За нами, перед нами, вокруг нас дикая какофония гудков. Но все уже миновало. Машину только немного поводит. Я снова прибавляю скорость.
— О Боже! — говорит она.
— Никогда так больше не говорите со мной. — Я с трудом поворачиваю язык и отираю пот со лба. — Никогда больше.
— Мне так стыдно. Так стыдно.
— Успокойтесь.
— То, что я сказала, это подло. Я вела себя как ненормальная, когда ухватилась за руль. Я и есть ненормальная.
— Я вам сказал, успокойтесь.
— Нет, у меня действительно не все дома. Я уже сама не понимаю, что делаю.
Наконец-то машина твердо встала на колеса.
— Вы сможете меня простить?
— Почему бы нет?
— Я вела себя подло.
— Вы просто несчастны, вот и все, — говорю я.
— Вы не можете себе представить…
— У меня есть фантазия, и я могу себе все представить. Внимание! Снова «мерседес».
Она снова поворачивает голову. И в этот раз наклоняет ее, прикасаясь к моему плечу. Я ощущаю ее волосы. Они чудесно пахнут.
«Мерседес» уже позади.
— Уже обогнали?
— Нет еще, — вру я, — подождите немного.
Всего лишь пять часов, но уже начинает смеркаться. Прямо перед нами небо в золотом солнечном блеске, но свет уже теряет свою силу, и лес здесь не такой пестрый и яркий, как был только что. Его листва — повявшая, ломкая, коричневая. Долины заполняются тенью и холодом. А голова Верены все еще лежит у меня на плече.
8
— Пять часов. Сейчас радио АФН передает музыку. — Я нажимаю на кнопку и включаю автомобильный радиоприемник. Рояль и скрипки.
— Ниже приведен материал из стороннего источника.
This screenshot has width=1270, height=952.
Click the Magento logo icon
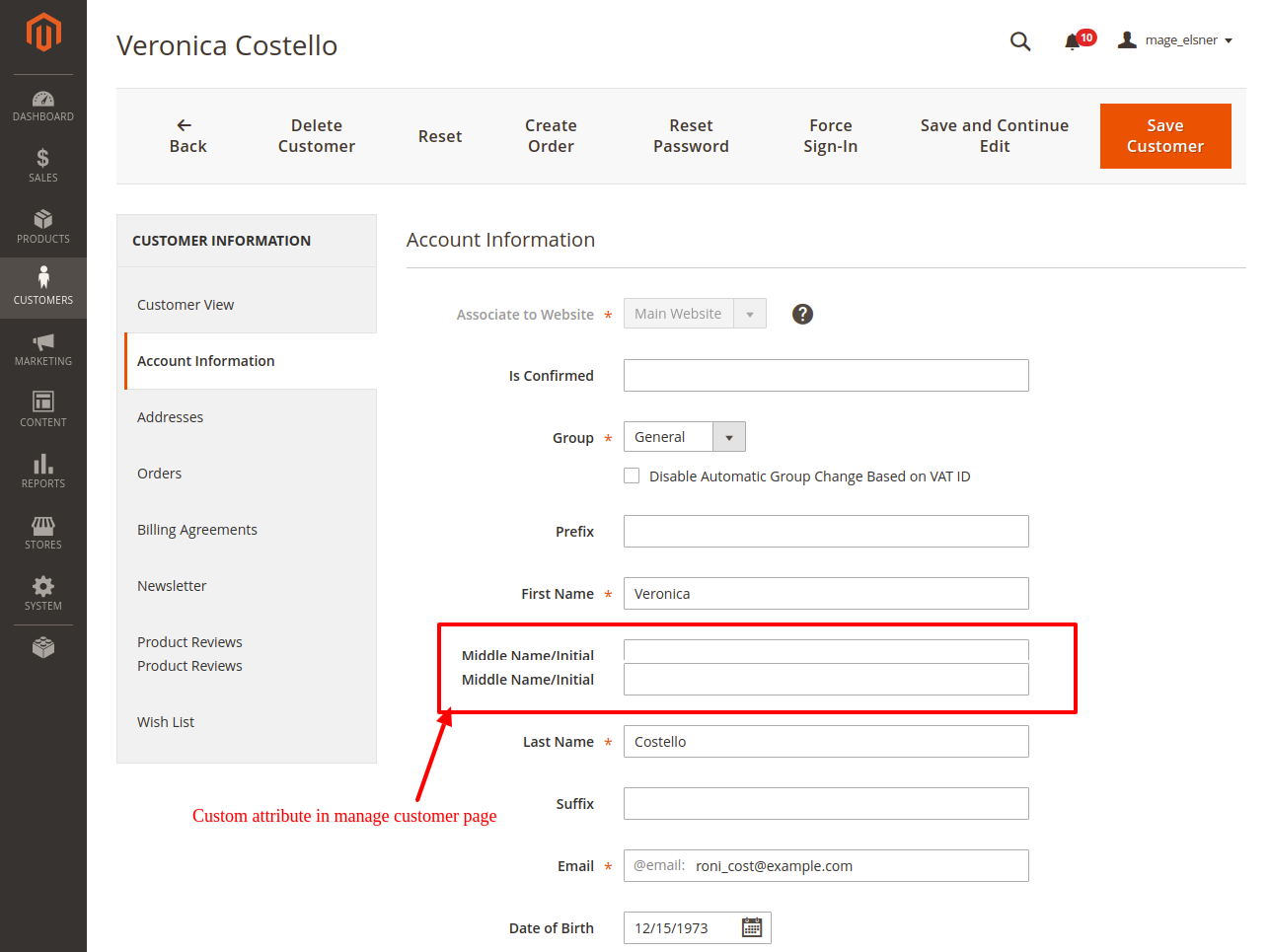(x=43, y=33)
Рыдающий звук трубы. Одновременно мы говорим:
— Гершвин! Концерт фа-мажор.
— Вторая часть, — говорит она.
— Вторая часть. Самая красивая.
— Да, — говорит она и поднимает голову и смотрит на меня, — мне она тоже больше нравится.
— Вам уже лучше?
Она кивает.
— Как давно вы замужем?
— Три года.
— А сколько вам лет?
— Об этом не спрашивают.
— Я знаю. Так сколько же вам лет?
— Тридцать три.
— А вашей дочери.
— Пять.
— А мужу?
— Пятьдесят один. Это было непорядочно с моей стороны, правда?
— Что?
— Выходить за человека старше тебя на восемнадцать лет и теперь обманывать его.
— У вас был ребенок и, по-видимому, не было денег, — говорю я. — Послушайте — рояль…
Она кладет руку мне на плечо, и мы оба слушаем некоторое время музыку великого художника, которому выпало умереть в тридцать восемь от опухоли мозга, в то время как есть генералы, которые еще в восемьдесят выращивают розы.
— А сколько лет вам, господин Мансфельд?
— Двадцать один. И, чтобы дальше не задавали вопросы, сразу откроюсь: я еду во Фридхайм в тамошний интернат. Я все еще учусь в школе, ибо три раза оставался на второй год. В этом году останусь на четвертый.
— Но почему?
— Просто так, — говорю я. — Ради разнообразия, не понятно? Сейчас нам нужно свернуть с автострады. — Я поворачиваю руль вправо.